Python strings are immutable, so (in general) any operations performed on a string return a new string. As an implementation detail of CPython (the standard Python implementation), id(x) usually returns the memory address of x. Sometimes it's trivially easy for the Python interpreter to recognise where it can re-use an existing string and save some memory (this is called 'interning', and is discussed in the context of other immutable types in Python in this SO answer), and in these cases 'both' strings will have the same id.

Take the assignment of an equal string to two different variables, for instance. The interpreter is clever enough to cache the literal string values (i.e. the token "a") and use the same string in memory to represent these. This is fine because you can't mutate strings anyway, and there's no danger of doing something astonishing.
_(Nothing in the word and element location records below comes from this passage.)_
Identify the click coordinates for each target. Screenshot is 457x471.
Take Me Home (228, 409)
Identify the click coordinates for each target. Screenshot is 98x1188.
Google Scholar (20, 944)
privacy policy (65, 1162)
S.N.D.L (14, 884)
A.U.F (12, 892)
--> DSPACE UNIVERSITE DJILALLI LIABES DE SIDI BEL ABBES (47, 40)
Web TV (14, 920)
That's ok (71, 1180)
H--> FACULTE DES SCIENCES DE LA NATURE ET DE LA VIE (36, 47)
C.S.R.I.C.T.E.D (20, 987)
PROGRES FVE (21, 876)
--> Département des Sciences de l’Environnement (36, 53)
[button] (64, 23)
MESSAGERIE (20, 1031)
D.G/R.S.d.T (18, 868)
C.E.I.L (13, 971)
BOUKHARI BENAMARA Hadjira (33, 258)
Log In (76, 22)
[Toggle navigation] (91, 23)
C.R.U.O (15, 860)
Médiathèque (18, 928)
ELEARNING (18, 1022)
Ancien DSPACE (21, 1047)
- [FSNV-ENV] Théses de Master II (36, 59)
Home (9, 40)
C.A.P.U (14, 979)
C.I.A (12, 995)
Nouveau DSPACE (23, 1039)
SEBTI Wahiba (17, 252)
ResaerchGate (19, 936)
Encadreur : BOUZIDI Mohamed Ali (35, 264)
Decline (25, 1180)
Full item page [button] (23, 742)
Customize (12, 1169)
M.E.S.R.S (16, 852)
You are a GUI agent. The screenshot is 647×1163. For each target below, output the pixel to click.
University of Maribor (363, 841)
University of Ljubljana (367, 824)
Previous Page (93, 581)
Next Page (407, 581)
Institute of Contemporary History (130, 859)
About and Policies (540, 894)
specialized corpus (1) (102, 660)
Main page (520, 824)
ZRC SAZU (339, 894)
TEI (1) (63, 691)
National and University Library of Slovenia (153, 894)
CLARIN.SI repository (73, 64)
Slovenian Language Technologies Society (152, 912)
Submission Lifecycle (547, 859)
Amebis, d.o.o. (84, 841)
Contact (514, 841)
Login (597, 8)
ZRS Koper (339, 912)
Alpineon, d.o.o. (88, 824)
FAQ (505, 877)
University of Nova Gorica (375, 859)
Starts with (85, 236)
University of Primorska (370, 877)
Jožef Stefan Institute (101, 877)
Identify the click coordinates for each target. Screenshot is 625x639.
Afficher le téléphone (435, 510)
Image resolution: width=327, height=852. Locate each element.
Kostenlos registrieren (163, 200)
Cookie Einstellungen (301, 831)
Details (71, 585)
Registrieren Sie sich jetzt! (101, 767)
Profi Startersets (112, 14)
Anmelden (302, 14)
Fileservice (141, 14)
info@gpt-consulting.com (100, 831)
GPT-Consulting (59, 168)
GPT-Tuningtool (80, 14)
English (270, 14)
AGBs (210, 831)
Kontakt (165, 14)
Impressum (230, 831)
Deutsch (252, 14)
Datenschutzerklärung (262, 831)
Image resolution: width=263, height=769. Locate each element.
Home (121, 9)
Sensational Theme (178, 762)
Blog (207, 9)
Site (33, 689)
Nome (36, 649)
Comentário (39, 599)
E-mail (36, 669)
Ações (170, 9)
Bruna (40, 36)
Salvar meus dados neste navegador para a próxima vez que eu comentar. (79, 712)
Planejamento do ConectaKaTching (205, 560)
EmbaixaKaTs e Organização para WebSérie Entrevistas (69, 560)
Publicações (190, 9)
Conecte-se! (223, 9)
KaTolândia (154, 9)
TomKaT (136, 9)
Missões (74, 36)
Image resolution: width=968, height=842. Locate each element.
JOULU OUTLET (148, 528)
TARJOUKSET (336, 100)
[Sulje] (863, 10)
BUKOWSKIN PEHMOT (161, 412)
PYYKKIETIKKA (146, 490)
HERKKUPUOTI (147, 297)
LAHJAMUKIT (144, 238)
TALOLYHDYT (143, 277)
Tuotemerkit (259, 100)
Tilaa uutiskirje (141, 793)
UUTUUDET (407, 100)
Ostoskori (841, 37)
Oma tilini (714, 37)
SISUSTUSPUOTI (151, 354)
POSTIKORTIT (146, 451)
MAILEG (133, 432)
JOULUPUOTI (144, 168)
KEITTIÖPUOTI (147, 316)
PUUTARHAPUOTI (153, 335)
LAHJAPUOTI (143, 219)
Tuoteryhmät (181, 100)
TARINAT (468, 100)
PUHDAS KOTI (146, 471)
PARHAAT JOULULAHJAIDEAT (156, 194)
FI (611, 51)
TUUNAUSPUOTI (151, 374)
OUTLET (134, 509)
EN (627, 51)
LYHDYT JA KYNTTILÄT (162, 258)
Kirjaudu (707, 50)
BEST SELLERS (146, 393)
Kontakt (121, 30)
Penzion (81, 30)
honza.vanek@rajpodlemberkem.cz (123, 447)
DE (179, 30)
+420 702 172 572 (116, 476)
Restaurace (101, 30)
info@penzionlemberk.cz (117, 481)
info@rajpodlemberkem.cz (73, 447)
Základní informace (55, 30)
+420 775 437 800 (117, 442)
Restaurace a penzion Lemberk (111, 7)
You see this interning in example 1 and example 4: because the interpreter has already cached "a", these are given the same ID:

a = "a" * 20
b = "a" * 20
assert id(a) == id(b)  # True

With a longer string though, this behaviour doesn't happen:

a = "a" * 10_000
b = "a" * 10_000
assert id(a) == id(b)  # raises AssertionError

This also doesn't happen if you use a variable to change the length of the string, because it's less obvious to the parser that these would result in the same string:

>>> n = 20
>>> a = "a" * n
>>> b = "a" * n
>>> assert id(a) == id(b)  # raises AssertionError

In another two cases (6 and 7), you're not causing any changes to the length or the arrangement of the string:

  • string[:len(string)] optimises to string
  • adding an empty string will never change an existing string

The interpreter is able to optimise these to no-ops.

In examples 5 and 8, it's impossible for the interpreter to know whether the string will be changed without actually performing the operation (i.e. we know that a[::-1] == a, but checking that would require as much work as creating a new string anyway!), so it'll return a new string.